Topher Payne’s moving comedy, Perfect Arrangement, presented by Primary Stages at the Duke on 42nd Street will appeal to a broad audience with its sharp dialogue and beautiful visuals, and that’s important, because this plucky piece of theater is a Trojan horse delivering a complicated conversation about gender equality, LGBTQ rights and personal shame. The production elements are very strong with impeccable costumes by Jennifer Caprio and a vivid golden-hued set designed by Neil Patel. The play feels meticulously well-crafted under the direction of Armenian/Israeli theater director, Michael Barakiva, with quick changes and rapid entrances galore.
Set in 1950, the play follows two US State Department employees, Bob and his secretary, Norma, who have been assigned the task of identifying and removing sexual deviants from within their ranks. It is quickly revealed that both Bob and Norma are gay, and the play’s title refers to the arrangement they have made to marry each other’s partners to provide a palatable public facade. The two couples live as neighbors, in houses adjoined by a hidden door in a closet. The metaphor is perhaps a bit heavy-handed, but the literal use of “the closet” as a space for travel, concealment and safety leads to some particularly enjoyable comedic moments. Over the course of the play, the perfection of this arrangement is tested as the characters confront their discomfort with Bob’s vigorous approach to his new position of power. In one especially poignant exchange, Norma (the compelling, Julia Coffey) alleges, “You know, Bob, our problem isn't that other people think we're immoral and disgusting. It's that deep down, you agree with them.”
The dramatic second act establishes more questions than it offers answers. At times the moralistic stance of the characters creates a reductive framework that doesn’t allow space for a more complicated exploration of personal choice and social consequences. A strong and definitive line is drawn between bravery and cowardice that dismisses some legitimate practical concerns. In these moments, the characters seem to act with prescient knowledge of their future fate, leaving others squarely on the wrong side of history.

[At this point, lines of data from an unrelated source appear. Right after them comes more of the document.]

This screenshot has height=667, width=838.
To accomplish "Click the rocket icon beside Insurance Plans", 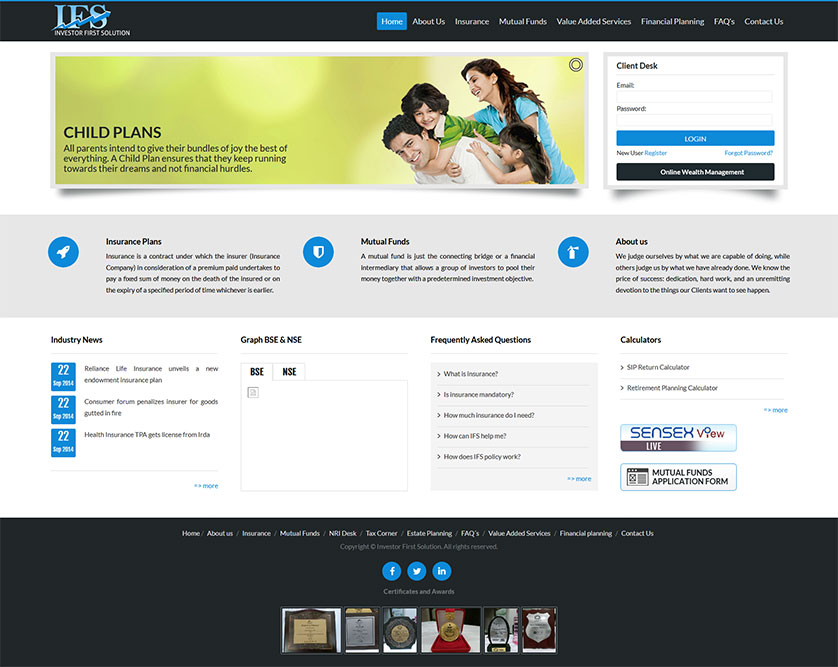I will (x=63, y=252).
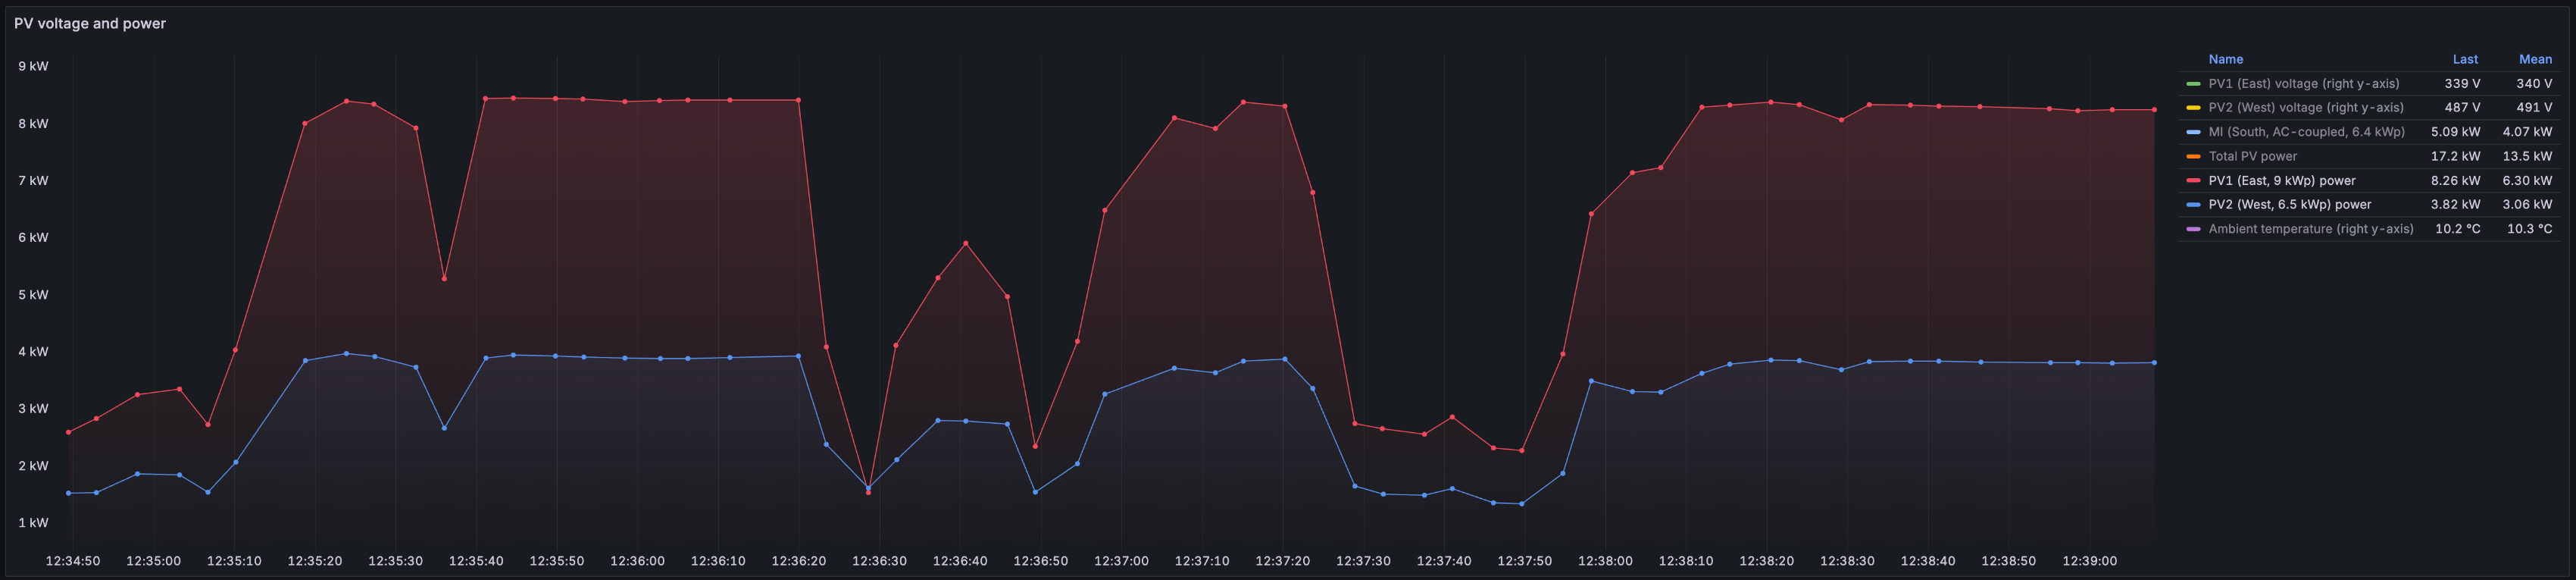The image size is (2576, 580).
Task: Toggle Ambient temperature legend entry
Action: (x=2310, y=229)
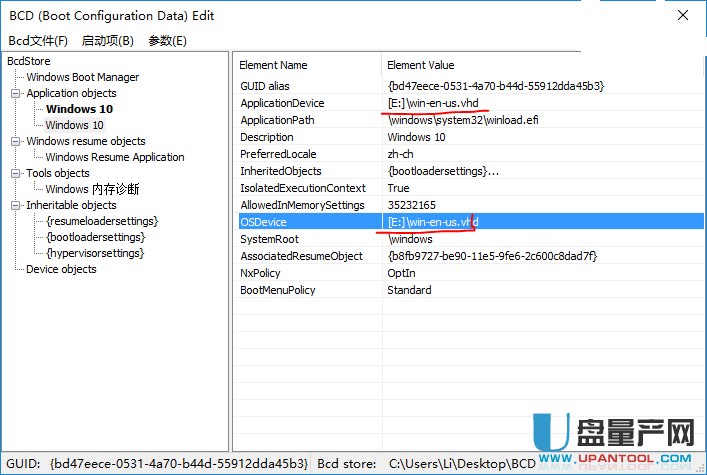Select the bold Windows 10 entry
This screenshot has height=475, width=707.
pos(78,109)
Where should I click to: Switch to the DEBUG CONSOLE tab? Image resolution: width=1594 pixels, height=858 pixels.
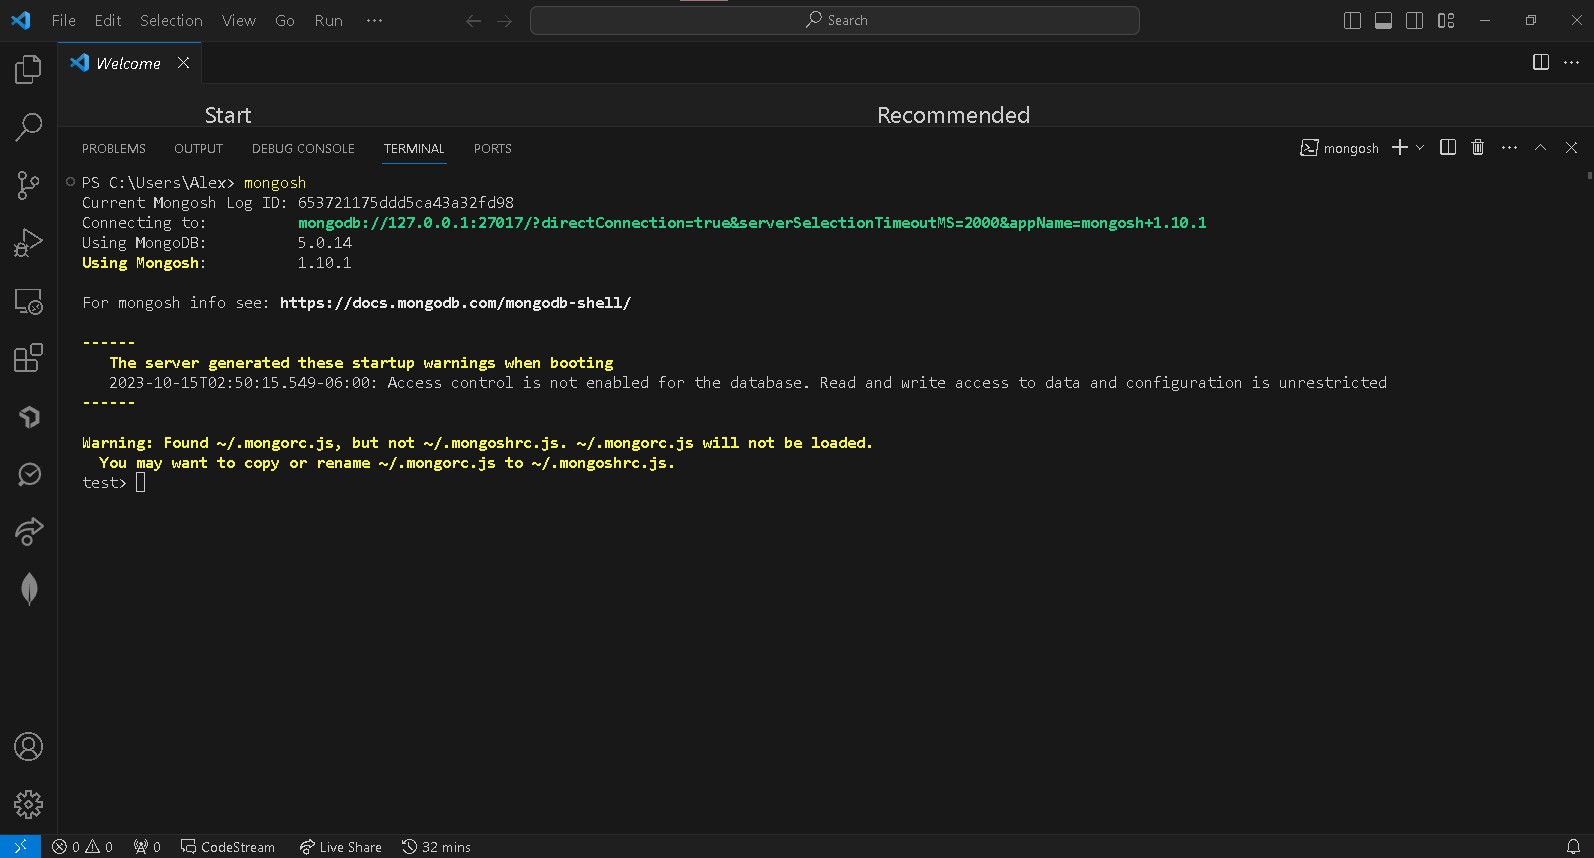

One of the most refreshingly progressive aspects of the play is its talented cast of characters, featuring four strong, ambitious female roles. No one is relegated to ingenue status, each woman on stage is demonstrably complex and powerful. This in itself feels like a radical stance for a male playwright to take. The well-paced play is driven by strong performances by all. As Norma’s lover and Bob’s wife, Millie, Mikaela Feely-Lehmann has the most to work with in terms of character arc, and she attacks the role with the rigor and passion of a promising emerging actress embodying a character worthy of her talents. Kelly McAndrew delivers a powerhouse performance as Barbara Grant, a person from Millie’s past and a present character of interest in Bob’s investigation. In awe of Ms. Grant, Bob’s partner Jim (played impressively by Christopher J. Hanke) can’t help but remark, “God, You’re Fabulous.” The audience I experienced heartily agreed.